## Provided text
Similarly, Representative Pramila Jayapal, who co-chairs the House Monopoly Busters Caucus, called the deal a “nightmare,” adding: “It would mean more price hikes, ads, and cookie-cutter content, less creative control for artists, and lower pay for workers.”
Netflix’s business model of prioritising streaming over cinemas has caused consternation in Hollywood.
The screen actors union SAG-AFTRA said the merger “raises many serious questions” for actors, while the Directors Guild of America said it also had “concerns”.
Experts suggest there’s less of a concern with the Paramount deal when it comes to a streaming monopoly, because its Paramount+ service is smaller and has less of an international footprint than Netflix.
And while Mr Trump himself will not be directly involved, he appointed those in the DOJ Antitrust Division, and they have the authority to block or challenge takeovers.
However, his potential influence isn’t sitting well with some experts due to his ties with key players on the Paramount side.

Entries drawn from a collection
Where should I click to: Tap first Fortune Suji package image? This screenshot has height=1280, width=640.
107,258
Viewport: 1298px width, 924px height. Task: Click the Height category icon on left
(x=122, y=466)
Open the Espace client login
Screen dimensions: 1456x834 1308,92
* * *
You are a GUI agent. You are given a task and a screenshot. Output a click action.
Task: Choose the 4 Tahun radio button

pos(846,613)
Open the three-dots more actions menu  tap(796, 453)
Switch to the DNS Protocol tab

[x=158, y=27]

## Problems to solve
1. In the merger article, reproduce the part that begins with the words containing "And while Mr" and ends with "the Paramount side.", substituting "mergers" for "takeovers".
2. Pick up the merger article from its final sentence and carry it on.
None of these rows is needed.

## Task answers
1.
And while Mr Trump himself will not be directly involved, he appointed those in the DOJ Antitrust Division, and they have the authority to block or challenge mergers.
However, his potential influence isn’t sitting well with some experts due to his ties with key players on the Paramount side.

2.
Image: Larry Ellison (centre left) in the White House with Trump. Pic: Reuters
Paramount is run by David Ellison, the son of the Oracle tech billionaire (and world’s second-richest man) Larry Ellison, who is a close ally of Mr Trump.
Additionally, Affinity Partners, an investment firm run by Mr Trump’s son-in-law Jared Kushner, would be investing in the deal.
Also participating would be funds controlled by the governments of three unnamed Persian Gulf countries, widely reported as Saudi Arabia, Abu Dhabi and Qatar – countries the Trump family company has struck deals with this year.
Image: David Ellison, CEO of Paramount Skydance. Pic: Reuters
Critics of the Trump’s administration has accused it of being transactional, with the president known to hold grudges over those who are critical of him, however, Mr Trump told reporters on 8 December that he has not spoken with Mr Kushner about WBD, adding that neither Netflix nor Paramount “are friends of mine”.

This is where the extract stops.